Saturday 30 January 2016

I Survive January

TS Eliot's The Wasteland opens with the words, "April is the cruelest month, breeding / Lilacs out of the dead land, mixing / Memory and desire, stirring / Dull roots with spring rain."   

Not for me, Tom. I am not the cynic who doesn't want to be reminded, who doesn't want to endure April's signs of spring life because they rouse uncomfortable feelings about missed opportunities or failed love.  I long for April.  March.  May.  All those months.  For me, January, with its loss of light, its hangover from December's excesses, its sniffles, its pale faces, its quantities of marking, its catching up from December: for me January is the cruelest month, the one with least light, the one through which I seem to carry a special type of weariness. 

But this year, it's also been the month of laying low, reading.  Of walking in the rain-soaked countryside, and through the city streets, wind and rain-soaked.  Of talking to dear, kind, wise, generous friends, the ones who are seeing me through.  And just this weekend, of celebrating of my eldest son's birthday.  

As for my son, he tells me he loves this, his birth-month - sees it as a gift of an opportunity for wearing more clothes, for marveling at winter skies on the way to and from school, for not having to do much except pull on a coat and carry on, watching as the sun sets a little later, a little more kindly each day. 




4 comments:

  1. I made the connection recently that, because TS Eliot is an American, he was quite right about April being the cruelest month.

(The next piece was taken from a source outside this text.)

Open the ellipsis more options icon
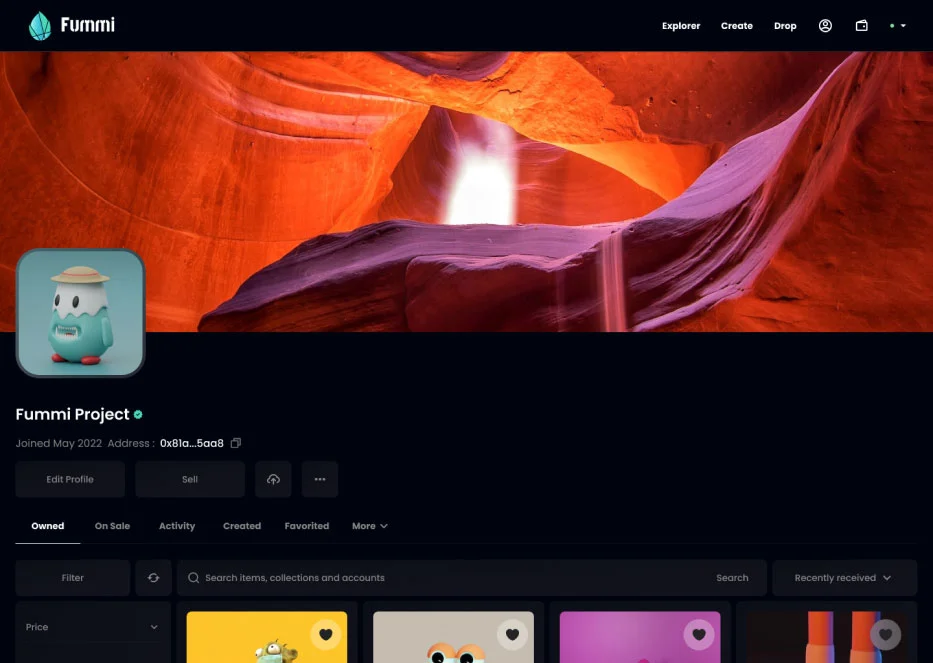pos(320,479)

In New England where the greyness of winter lasts until May, April is almost unbearable. There Spring is brief and barely qualifies as a season. Whereas in the UK April is the best best best! Well done at surviving January, and finding beautiful writing in it too. xxx

    ReplyDelete
  2. That's really interesting Kate - thanks for that comment. You've shed new light on the subject for me! Xxx

    ReplyDelete
  3. Lovin this Liz it's quite a true reflection of how a lot are feeling,great depth
    Xx

    ReplyDelete
  4. Very interesting to read your words Kate.
    In my flat, every morning, from my only large 'window with a view', tall or small trees start tiny tiny buds, I view January like your son. Birds of all sizes are sitting on branches and seem to contemplate. They are in a new light early hours mix birds species with communal spirit. December is the month the most challenging.